### Text shown
------------------------------

A forest’s edge zone is the area experiencing climatic and ecological influences from adjacent, open areas (Flagstaff Unified School District). Brown-headed cowbirds thrive at the forest edge because they can invade areas of the forest they would have otherwise been excluded from if there was no disturbance such as a clear cut. Entering from open areas enables the brown-headed cowbird to approach the nests of interior forest birds (Flagstaff Unified School District). The brown-headed cowbirds is called a brood parasite because it lays eggs in the nests of others birds. Typically the host is some type of songbird. After laying its egg, the female cowbird usually will leave to lay eggs in more nests. Cowbird eggs hatch sooner and the young grow faster, so the cowbird chicks get most of the food and have been known to push the host’s chicks completely out of the nest. The majority of the time the adult host birds end up feeding and caring for only the cowbird chick, rather than raising the next generation of their own kind (Texas Parks and Wildlife Department). As needed, the female cowbird will return to remove eggs of the host birds and even destroy their nestlings. Throughout North America, songbird numbers are declining. While there is no single reason for this decline, one major contributing factor is the spread of the cowbirds due to landscape changes. The removal of one female cowbird enhances the survival of 35 songbirds per year (Texas Parks and Wildlife Department). Therefore, the reproductive strategy of the brown-headed cowbird is to leverage a disturbance by entering through the forest edge zone and winning in competition against the other birds in the area. Since the brown-headed cowbird forages in open fields, but roosts in trees, it is a forest edge specialist because it can survive before the disturbance and excels after the disturbance occurred. A lesson to take from this is disturbance brings out competition amongst species, and only the ones who can superiorly adapt will survive. Also, a species with a short amount of time between egg laying and hatching, as well as rapid growth tendency has the upper hand. Further, a species evolved to feed in open fields and roost in trees is equipped to live in a forest edge zone.
Flagstaff Unified School District. “Habitat Fragmentation and the Edge Effect”. Accessed October 4. https://www.fusd1.org/site/handlers/filedownload.ashx?moduleinstanceid=9742&dataid=20535&FileName=3.2%20Habitat%20Fragmentation.pdf
Texas Parks and Wildlife Department. “Brown-headed Cowbirds”. Accessed October 4. https://tpwd.texas.gov/huntwild/wild/nuisance/cowbirds/
Comment by Amanda Ruffini:
I found this to be such an interesting topic to research on! I knew nest parasitism existed, but the brown-headed cowbird is a great example of this, as well as a great example of a forest edge specialists. They really use this specialization to effectively target other species. Human activity is only increasing this ability as it clears out more forest and opens the cowbird up to species of the forest that are not yet adapted to its reproduction strategy. What was even more fascinating to learn was they adapted this strategy due to following bison herds! While I didn’t find a lot of information to support that this particular cowbird is causing a decline in other species, do you think this is possible or saw any information to support it?

------------------------------

### Written instruction 1
Update the entries for finding displayed items by replacing "New button" with "Create button", leaving everything else unchanged.

(Records for locating displayed items)
------------------------------

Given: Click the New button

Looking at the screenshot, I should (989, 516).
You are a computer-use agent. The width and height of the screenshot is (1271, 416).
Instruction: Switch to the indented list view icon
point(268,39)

------------------------------

### Written instruction 2
According to the text on brown-headed cowbirds, how many songbirds per year does the removal of one female cowbird help survive?

### Final answer 1
Given: Click the Create button

Looking at the screenshot, I should (989, 516).
You are a computer-use agent. The width and height of the screenshot is (1271, 416).
Instruction: Switch to the indented list view icon
point(268,39)

### Final answer 2
The removal of one female cowbird enhances the survival of 35 songbirds per year.